C' était prévisible, et la news d' avril dernier annonçait d' autres à-coups après celui du mois de février, rappelant la nature volatile* des indices boursiers.
La crise des crédits hypothécaires américains
subprime*, qui couvrait depuis plusieurs mois, s' est révélée dès le début du trimestre beaucoup plus importante que prévu.
En théorie cantonnée à un segment limité du marché immobilier américain, celle-ci s' est transformée en crise financière affectant principalement les secteurs bancaires et financiers et se traduisant par une très grande volatilité des indices.
L' intervention massive des Banques Centrales pour injecter des liquidités dès la fin Juillet conjuguée à la baisse significative des taux directeurs par la FED ( Réserve Fédérale Américaine ) en Août et en Septembre a permis une reprise progressive sur les marchés actions.
Dans le même temps, il y a eu une détente des taux long terme pour les emprunts d' État illustrant ainsi le phénomène de " fuite vers la qualité ", et une tension sur les obligations du secteur privé.

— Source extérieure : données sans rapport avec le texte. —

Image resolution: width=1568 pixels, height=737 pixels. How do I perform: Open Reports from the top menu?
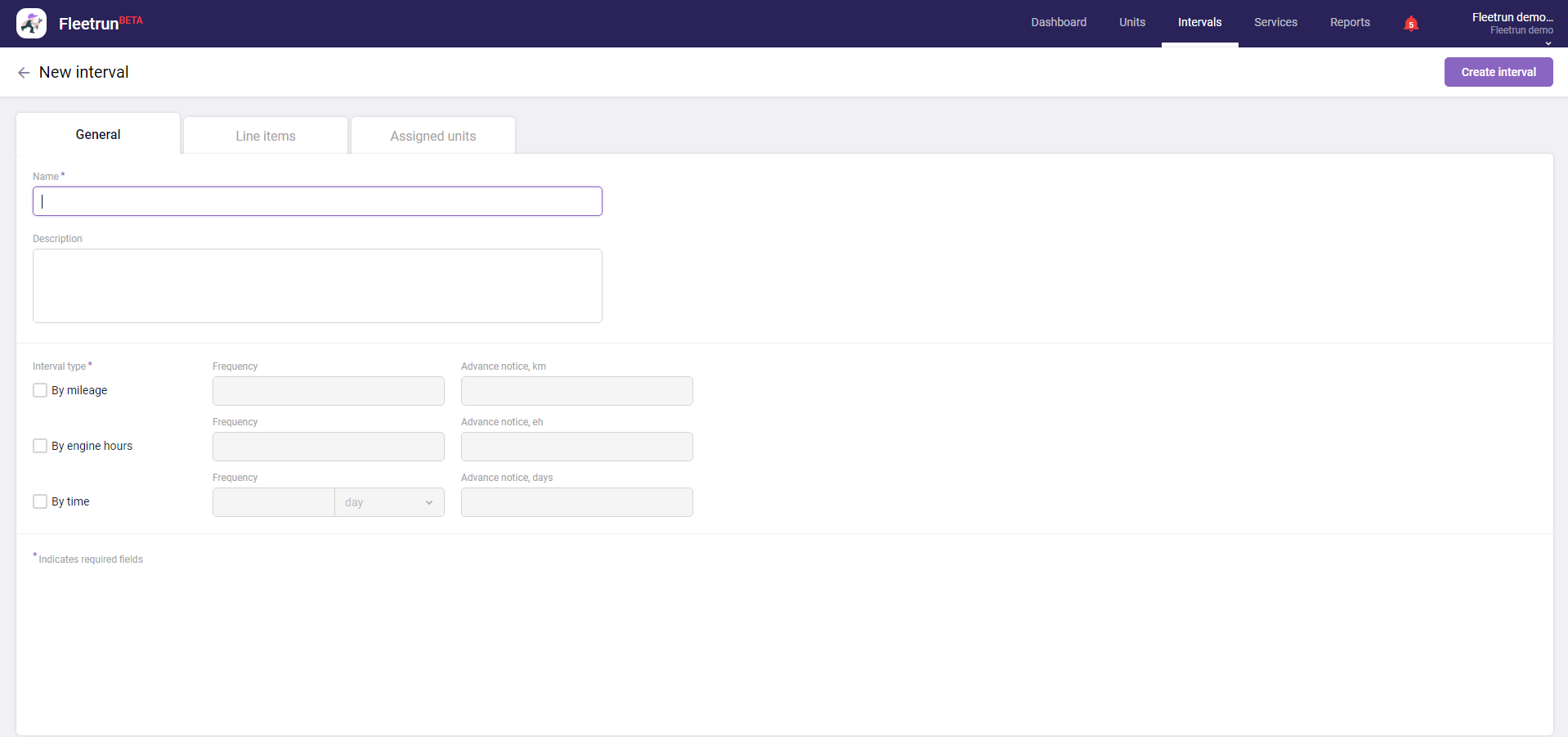1350,22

Fin Septembre les rendements des obligations d' État 10 ans sont respectivement de 4,58%, 4,33% et 1,68% pour les emprunts américains, européens et japonais.
Mais le soutien résolu de la FED à la croissance se fait au prix d' une accélération du dollar contre l' euro et d' une hausse du prix du pétrole et des matières premières. L' euro finit ainsi à 1,42 contre le dollar et l' or noir atteint les 81 $ le baril.
Au final, après des baisses significatives au cours du mois d' Août, les performances ( exprimées en monnaies locales) des marchés actions sur le trimestre restent faibles ou négatives. L'indice américain Standard & Poor's 500 enregistre une performance finalement positive de 1,6%. De son côté, l' indice européen Eurostoxx n'a pas encore rattrapé son retard et ressort à -3,4%, le CAC 40 faisant moins bien à -5,6%. Enfin l' indice japonais Topix reste à la traîne avec -8,9%.Le Japon souffre en effet de la concomitance de la crise financière, de la morosité de la demande intérieure et exportations contrariées par la hausse du yen par rapport au dollar.
Il demeure que si les prévisions de croissance pour 2007 et 2008 sont révisées à la baisse, il y a encore "croissance" et certaines zones géographiques (Chine, Inde, par exemple) semblent résister aux turbulences et constituer des relais bien réels.